Retrieval-augmented generation looks simple in a demo and fragile in production. The gap is almost never the model — it's chunking, retrieval quality, and whether you can tell when the system is wrong.
Start with evals, not embeddings
Before you tune chunk size or swap vector DBs, write a gold set of questions with expected answers or citations. Every change should move that score. Without evals you're optimizing vibes.
- Keep 50–200 real user questions with source docs labeled.
- Score citation correctness separately from answer fluency.
- Gate deploys on eval regression, not just latency.

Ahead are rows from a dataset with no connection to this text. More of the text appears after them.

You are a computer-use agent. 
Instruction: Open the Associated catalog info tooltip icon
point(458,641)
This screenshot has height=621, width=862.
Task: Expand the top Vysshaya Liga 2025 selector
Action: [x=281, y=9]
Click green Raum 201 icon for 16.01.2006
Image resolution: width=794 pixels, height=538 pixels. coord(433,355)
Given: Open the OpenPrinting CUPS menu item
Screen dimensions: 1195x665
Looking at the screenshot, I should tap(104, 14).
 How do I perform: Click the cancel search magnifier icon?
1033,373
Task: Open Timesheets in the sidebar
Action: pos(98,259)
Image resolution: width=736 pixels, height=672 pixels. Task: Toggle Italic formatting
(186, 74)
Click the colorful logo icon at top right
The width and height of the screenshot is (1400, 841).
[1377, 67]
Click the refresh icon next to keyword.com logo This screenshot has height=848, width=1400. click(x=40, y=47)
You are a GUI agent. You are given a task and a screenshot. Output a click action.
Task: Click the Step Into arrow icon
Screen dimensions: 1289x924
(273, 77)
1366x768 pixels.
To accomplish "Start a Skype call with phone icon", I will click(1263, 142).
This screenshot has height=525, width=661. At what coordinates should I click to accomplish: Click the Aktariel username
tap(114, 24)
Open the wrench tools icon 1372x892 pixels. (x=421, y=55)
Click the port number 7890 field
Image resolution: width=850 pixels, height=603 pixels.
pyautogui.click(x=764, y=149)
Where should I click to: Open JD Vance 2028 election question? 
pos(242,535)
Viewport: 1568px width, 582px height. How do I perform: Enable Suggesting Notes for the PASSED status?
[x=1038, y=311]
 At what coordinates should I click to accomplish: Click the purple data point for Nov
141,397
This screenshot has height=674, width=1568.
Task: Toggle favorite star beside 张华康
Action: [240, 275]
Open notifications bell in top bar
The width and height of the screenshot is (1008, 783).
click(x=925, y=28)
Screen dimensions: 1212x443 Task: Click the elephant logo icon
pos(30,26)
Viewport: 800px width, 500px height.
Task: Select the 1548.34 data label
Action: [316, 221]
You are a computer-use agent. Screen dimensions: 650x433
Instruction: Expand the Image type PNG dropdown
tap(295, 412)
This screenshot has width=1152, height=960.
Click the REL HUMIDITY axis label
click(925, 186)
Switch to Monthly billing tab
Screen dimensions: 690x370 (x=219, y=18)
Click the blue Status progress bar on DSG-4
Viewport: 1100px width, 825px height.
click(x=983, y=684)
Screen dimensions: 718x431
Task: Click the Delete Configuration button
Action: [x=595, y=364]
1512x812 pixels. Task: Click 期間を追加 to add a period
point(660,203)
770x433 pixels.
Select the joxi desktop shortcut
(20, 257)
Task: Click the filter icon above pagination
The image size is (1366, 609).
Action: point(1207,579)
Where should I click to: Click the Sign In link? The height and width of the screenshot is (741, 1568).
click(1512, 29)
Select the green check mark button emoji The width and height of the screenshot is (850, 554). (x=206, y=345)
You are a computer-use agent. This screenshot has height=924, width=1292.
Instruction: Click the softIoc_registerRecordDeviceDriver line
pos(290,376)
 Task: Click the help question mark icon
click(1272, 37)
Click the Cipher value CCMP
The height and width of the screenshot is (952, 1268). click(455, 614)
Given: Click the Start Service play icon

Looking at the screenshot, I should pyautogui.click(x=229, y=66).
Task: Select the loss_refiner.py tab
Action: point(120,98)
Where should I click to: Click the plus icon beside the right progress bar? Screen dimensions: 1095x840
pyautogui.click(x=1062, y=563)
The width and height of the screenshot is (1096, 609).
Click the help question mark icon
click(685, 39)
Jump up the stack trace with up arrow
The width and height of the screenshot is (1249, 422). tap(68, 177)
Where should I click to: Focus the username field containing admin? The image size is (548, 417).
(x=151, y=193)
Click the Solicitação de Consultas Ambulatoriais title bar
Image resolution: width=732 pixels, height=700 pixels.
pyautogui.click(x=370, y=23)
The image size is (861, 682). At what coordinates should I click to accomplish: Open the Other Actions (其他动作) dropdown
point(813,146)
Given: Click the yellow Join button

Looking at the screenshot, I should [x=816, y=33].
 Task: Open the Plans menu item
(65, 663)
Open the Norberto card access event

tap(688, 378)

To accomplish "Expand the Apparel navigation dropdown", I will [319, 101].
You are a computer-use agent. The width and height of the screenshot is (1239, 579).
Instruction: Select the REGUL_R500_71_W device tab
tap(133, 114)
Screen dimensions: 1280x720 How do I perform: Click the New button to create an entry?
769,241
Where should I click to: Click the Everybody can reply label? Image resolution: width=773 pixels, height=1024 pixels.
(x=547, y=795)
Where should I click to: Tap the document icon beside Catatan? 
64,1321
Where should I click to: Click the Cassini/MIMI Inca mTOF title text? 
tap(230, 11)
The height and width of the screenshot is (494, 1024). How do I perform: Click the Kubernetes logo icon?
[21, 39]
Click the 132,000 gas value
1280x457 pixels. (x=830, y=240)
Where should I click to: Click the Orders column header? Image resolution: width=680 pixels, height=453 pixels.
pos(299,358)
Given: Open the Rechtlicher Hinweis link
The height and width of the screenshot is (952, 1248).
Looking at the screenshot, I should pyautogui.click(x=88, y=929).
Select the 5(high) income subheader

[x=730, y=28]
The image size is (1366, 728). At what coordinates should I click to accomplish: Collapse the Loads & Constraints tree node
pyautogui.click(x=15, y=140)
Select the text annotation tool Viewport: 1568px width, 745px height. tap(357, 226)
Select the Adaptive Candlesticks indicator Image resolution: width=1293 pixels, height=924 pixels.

Chunking that respects structure
Fixed 512-token windows discard headings, tables, and code boundaries. Prefer structure-aware splits: Markdown sections, HTML landmarks, or semantic paragraphs with overlap only where cross-references matter.
Hybrid retrieval beats pure vectors
Combine sparse (BM25 / keyword) with dense embeddings, then re-rank. Product SKUs, error codes, and proper nouns often fail pure semantic search. Hybrid + a small cross-encoder re-ranker is the pattern we ship most often.
Observe the retrieval path
Log query → retrieved IDs → final answer. When users report bad answers, you need to know if retrieval missed or the model ignored good context. That single pipeline log saves weeks of guessing.